I don’t know what, “It’s more art than science” really means but I think it applies to parenting. Besides following Jesus, being a dad is the hardest job I’ve got and raising girls is even harder than that (we have 2 boys and 2 girls, so you need to listen to me, after all, 4 kids makes me a professional).

As I look back at our parenting (mis)adventures, I’d like to have a couple of do overs in the dad department. I remember when the oldest daughter, who is full of charisma, a hard worker, bright, witty and smart like her mother (has her dad’s good looks) was 16. I think we called her strong willed, she blew it more than once, and so we finally gave her driver’s license back to the state as punishment, which meant she was done driving until she was 18. I wouldn’t do that again.

There’s truth in Ephesians 6:4 that as parents we should not provoke our kids to anger by the way we treat them.

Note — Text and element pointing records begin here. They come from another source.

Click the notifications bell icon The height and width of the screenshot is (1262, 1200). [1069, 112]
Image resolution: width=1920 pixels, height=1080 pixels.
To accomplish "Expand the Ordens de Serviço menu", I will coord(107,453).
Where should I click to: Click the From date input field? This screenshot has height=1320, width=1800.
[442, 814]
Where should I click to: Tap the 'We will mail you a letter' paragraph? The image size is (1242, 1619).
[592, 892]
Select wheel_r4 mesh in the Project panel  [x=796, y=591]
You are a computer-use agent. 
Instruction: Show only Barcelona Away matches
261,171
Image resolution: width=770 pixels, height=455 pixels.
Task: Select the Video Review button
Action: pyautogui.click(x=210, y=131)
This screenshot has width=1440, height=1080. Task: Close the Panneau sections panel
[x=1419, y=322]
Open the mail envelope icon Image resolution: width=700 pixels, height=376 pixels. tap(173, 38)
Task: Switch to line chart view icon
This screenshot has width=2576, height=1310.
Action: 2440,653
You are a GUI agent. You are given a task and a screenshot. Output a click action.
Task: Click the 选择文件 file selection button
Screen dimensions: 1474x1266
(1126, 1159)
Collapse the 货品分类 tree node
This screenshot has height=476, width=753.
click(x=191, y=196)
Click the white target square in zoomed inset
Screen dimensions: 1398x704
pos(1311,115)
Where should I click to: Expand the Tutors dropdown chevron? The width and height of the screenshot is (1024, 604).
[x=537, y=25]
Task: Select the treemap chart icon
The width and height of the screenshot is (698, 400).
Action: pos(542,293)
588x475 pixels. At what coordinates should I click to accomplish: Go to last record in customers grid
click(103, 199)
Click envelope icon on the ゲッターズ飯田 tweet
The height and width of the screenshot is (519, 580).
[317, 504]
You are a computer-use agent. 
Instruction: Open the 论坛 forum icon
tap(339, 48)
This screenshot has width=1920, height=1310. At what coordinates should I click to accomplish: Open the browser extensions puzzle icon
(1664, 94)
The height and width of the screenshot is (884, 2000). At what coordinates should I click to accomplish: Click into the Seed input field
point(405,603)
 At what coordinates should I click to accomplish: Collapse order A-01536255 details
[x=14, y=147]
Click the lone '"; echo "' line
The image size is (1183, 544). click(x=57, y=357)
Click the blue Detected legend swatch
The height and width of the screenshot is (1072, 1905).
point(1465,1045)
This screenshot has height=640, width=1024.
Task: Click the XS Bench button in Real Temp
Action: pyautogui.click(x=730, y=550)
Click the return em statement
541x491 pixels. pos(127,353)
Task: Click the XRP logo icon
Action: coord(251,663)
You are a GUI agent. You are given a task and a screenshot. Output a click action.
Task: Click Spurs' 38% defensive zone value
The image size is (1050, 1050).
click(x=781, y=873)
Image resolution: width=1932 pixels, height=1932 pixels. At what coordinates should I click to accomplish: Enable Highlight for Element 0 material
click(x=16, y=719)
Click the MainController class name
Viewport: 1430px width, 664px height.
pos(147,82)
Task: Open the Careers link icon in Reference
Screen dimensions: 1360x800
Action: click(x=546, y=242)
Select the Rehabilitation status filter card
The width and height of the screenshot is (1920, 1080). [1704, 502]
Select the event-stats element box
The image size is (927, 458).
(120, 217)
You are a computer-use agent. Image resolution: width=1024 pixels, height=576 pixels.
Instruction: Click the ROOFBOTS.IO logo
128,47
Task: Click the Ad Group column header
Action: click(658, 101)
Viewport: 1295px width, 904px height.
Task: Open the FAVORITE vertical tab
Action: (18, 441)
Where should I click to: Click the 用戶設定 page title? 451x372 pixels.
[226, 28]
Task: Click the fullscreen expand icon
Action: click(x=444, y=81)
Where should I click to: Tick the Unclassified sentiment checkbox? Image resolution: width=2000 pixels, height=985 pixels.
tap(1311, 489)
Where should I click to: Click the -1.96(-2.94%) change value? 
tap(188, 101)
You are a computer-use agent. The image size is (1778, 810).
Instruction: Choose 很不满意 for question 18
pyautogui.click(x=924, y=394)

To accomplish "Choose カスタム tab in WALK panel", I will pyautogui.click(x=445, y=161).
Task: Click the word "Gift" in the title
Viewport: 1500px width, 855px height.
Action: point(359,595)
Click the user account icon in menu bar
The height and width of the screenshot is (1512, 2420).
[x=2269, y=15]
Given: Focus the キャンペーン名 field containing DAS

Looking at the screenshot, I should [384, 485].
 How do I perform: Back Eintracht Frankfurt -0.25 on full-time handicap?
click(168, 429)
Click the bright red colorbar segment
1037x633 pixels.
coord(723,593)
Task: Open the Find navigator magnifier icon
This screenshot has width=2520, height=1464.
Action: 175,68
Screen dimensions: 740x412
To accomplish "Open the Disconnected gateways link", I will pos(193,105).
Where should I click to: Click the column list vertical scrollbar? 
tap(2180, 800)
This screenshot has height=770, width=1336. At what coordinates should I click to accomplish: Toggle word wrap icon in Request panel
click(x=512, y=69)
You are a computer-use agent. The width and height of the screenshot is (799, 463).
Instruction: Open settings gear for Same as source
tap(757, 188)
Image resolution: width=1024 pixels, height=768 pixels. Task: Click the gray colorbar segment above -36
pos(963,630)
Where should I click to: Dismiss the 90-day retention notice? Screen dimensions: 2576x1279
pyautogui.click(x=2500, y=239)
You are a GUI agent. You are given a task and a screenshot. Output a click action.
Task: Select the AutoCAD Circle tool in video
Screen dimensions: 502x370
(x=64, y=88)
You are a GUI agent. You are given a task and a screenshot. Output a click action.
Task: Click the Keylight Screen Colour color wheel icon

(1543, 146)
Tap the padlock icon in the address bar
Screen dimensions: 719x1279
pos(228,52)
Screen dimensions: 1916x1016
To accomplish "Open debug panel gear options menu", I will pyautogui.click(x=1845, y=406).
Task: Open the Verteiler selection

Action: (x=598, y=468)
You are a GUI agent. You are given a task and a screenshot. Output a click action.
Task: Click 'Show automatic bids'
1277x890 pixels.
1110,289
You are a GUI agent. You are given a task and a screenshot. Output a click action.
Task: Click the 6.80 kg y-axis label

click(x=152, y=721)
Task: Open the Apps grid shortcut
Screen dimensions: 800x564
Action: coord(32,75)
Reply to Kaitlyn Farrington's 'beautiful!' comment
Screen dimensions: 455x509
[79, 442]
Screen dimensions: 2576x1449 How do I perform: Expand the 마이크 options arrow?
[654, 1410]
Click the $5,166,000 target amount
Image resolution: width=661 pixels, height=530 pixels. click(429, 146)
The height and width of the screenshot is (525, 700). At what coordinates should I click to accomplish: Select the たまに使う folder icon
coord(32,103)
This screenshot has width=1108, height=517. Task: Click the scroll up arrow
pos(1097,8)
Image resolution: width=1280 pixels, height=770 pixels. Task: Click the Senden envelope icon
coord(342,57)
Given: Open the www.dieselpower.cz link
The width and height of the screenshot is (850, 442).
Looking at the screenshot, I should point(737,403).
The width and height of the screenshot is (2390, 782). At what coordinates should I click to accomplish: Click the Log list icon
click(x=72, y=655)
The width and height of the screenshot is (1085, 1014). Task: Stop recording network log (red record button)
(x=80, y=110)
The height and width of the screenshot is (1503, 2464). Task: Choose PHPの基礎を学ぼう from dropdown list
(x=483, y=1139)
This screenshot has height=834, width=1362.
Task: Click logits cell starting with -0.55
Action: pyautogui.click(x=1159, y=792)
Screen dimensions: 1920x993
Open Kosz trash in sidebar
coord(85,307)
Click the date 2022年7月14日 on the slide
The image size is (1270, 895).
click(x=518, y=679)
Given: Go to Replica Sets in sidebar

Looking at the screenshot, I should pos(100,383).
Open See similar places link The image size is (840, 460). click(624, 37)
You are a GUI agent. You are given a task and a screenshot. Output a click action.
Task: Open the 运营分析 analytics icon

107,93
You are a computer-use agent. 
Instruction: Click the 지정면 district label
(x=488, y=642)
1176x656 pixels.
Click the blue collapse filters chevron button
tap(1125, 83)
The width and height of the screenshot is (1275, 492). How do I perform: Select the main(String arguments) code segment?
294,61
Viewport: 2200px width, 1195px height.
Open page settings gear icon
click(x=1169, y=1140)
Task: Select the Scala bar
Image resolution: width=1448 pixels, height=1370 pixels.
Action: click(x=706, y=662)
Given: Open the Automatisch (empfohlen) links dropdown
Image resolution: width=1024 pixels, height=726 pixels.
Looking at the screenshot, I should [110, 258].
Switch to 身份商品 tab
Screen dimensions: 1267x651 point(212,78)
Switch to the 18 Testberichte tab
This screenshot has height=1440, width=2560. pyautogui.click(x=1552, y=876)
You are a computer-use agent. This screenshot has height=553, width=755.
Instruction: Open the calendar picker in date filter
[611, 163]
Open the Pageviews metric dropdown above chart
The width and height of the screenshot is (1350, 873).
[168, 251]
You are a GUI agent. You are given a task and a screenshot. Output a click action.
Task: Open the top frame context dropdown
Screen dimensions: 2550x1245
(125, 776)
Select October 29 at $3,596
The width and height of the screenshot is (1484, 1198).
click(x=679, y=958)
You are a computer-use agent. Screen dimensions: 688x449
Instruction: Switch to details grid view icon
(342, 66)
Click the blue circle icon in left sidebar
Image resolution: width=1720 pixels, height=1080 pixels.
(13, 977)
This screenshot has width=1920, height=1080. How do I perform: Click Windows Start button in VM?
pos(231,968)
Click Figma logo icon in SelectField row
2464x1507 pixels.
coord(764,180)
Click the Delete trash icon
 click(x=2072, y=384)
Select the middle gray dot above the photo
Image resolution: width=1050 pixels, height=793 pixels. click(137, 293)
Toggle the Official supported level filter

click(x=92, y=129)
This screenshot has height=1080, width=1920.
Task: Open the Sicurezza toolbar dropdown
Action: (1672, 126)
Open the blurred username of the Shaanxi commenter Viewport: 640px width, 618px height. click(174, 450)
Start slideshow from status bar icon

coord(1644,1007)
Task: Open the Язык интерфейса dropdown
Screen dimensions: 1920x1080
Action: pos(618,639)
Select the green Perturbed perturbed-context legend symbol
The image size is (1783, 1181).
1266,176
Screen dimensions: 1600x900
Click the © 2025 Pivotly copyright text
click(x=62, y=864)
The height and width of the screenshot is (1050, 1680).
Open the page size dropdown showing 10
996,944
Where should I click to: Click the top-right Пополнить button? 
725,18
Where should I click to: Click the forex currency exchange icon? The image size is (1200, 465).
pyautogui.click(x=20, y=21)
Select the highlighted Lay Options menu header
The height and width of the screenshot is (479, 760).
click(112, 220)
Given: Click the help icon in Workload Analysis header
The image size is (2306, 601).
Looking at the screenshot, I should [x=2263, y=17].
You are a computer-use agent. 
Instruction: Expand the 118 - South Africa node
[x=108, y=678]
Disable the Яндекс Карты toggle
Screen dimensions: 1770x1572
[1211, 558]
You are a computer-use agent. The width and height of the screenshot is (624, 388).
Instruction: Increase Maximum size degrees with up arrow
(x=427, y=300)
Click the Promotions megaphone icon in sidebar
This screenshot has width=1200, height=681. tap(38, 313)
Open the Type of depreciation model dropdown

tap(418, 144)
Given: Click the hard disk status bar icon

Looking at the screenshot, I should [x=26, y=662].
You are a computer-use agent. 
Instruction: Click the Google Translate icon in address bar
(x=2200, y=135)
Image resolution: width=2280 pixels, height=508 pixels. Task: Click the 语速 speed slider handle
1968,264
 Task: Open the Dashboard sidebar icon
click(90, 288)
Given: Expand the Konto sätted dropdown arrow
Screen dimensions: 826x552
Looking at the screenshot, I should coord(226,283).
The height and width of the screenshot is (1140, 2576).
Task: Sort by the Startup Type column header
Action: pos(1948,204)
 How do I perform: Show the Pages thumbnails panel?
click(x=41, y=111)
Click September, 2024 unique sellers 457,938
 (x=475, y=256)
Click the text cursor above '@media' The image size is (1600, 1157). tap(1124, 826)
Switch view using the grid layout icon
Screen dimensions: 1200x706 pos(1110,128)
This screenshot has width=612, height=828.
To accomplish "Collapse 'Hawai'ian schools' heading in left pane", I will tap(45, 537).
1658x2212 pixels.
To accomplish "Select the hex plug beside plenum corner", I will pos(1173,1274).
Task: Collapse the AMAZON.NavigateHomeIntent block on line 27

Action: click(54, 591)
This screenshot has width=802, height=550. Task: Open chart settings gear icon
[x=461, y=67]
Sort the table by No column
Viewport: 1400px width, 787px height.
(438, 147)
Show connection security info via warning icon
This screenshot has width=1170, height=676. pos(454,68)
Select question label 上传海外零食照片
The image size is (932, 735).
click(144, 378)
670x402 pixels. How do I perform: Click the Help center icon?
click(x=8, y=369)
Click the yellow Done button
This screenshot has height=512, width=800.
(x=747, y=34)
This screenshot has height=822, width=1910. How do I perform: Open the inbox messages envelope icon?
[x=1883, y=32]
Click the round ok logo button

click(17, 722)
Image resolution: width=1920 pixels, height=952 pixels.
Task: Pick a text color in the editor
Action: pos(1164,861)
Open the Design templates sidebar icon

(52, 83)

What I’m saying is most things blow over and we should wag more and bark less.

I’d like to be a little more like the dad in Luke 15. I’d give the kids their share of the family inheritance and hope for the best, keep my eye on the road, wait for them to return home and then throw a party.

All of our kids are grown up and all are contributing members of society (the college sophomore is working on it). The oldest daughter has done well, extremely successful professionally and personally and it is not because she lost her driver’s license at 16 if you know what I mean.

I tell the Blonde sometimes when the empty nest is quiet and it’s just us on the couch watching reruns of The Rockford Files, let’s have another baby? She says she is too old. See, I told you, God is good.

If my only problem as a dad is dishes in the sink and Sonic straw wrappers in the console and floorboard of the Jeep I don’t have any problems. He told me to tell you that.